Watching your debt multiply like this can be stressful and you may have underestimated the impact on your day-to-day finances. You may feel like you are slowly drowning, as if you were paralysed; you are a victim of status quo bias. Status quo bias makes us inclined to avoid active choices and having to face the fear of making the wrong decisions. If the financial pressure is building, react. Don’t let yourself spiral into a crisis that will be very difficult to deal with.
Your individual situation may improve or deteriorate, just like the economic environment, which may change as you pay back your loans. This is particularly pertinent for variable-rate mortgages that extend over several decades. Don’t panic. If this happens, check in with your banker on your overall financial situation. Together, you can discuss the option of refinancing a loan, setting an interest rate, or even combining several loans to limit your number of monthly payments.

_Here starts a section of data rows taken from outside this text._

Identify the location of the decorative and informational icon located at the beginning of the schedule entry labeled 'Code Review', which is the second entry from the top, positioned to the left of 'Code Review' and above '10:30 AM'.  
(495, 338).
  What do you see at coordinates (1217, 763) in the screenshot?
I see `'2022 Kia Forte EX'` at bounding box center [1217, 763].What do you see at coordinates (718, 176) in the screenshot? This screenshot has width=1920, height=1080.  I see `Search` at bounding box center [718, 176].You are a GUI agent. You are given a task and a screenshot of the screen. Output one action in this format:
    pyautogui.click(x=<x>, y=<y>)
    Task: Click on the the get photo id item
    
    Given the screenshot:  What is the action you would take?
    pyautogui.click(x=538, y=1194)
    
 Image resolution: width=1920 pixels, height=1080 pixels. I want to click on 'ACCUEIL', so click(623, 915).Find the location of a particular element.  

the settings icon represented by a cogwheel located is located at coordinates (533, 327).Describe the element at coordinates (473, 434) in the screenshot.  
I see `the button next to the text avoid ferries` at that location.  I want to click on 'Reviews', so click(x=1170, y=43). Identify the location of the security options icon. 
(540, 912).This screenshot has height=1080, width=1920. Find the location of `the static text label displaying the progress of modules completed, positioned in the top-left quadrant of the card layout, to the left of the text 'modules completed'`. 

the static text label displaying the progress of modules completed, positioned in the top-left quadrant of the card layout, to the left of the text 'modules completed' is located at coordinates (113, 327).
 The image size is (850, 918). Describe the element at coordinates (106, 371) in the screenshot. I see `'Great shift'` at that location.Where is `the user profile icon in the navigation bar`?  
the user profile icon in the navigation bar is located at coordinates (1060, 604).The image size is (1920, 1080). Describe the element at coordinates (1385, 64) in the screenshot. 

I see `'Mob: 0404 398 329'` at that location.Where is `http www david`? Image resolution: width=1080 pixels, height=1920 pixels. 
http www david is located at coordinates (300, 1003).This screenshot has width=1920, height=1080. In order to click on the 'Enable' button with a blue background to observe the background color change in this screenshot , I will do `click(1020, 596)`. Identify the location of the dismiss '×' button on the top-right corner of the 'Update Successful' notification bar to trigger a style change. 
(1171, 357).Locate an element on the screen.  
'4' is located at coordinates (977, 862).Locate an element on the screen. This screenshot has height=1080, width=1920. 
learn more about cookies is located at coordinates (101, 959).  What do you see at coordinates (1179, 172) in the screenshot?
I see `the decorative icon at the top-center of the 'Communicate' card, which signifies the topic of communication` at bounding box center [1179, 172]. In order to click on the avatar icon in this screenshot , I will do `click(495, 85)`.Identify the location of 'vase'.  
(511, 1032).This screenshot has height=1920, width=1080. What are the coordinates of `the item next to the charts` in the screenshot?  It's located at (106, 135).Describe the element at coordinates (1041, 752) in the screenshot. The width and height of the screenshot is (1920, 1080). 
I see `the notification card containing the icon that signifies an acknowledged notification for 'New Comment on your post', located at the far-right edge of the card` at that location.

This does require some work on your part, but it can be well worth the effort.
Don’t go it alone!
Dealing with mounting debt on your own doesn’t do anyone any good. Isolating yourself makes you more vulnerable to the influence of your own biases, which will not be sources of good advice in this situation.
When our brains are under pressure, they instinctively push us to reduce the number of debts we have, not the total amount of debt.
Make sure that you don’t become a victim of debt aversion. Wanting to pay it all back no matter what is a gut reaction that rarely helps us make the right decisions. When our brains are under pressure, they instinctively push us to reduce the number of debts we have, not the total amount of debt. Debt aversion can make you want to combine all of your loans into one, even if that increases both the term of the loan and the interest rate. This type of decision will only push you further into debt and will put you at risk of going into major debt.
You will, of course, feel better in the short term because you have fewer debts to pay back, but your feeling is incorrect. Even more so if you’re focusing on one limited amount of debt because of the pressure of monthly payments, but you still have other, more significant financial products to pay back.
It all comes down to priorities when dealing with pressure on your individual finances. And to make sure that you have the right priorities, you should have a professional evaluate your situation regularly. That’s what your banker is here for!
What should you take away from this series of articles on the right attitudes to take towards loans? The general rule to follow is that you should never make a short-term decision without considering its long-term consequences. A loan should be a vital means to making your life plan a reality, not an obstacle that haunts your daily life. Don’t let the mental load make your financial debt even harder to bear and stay aware of your own biases when you make decisions. You can always ask a professional for advice!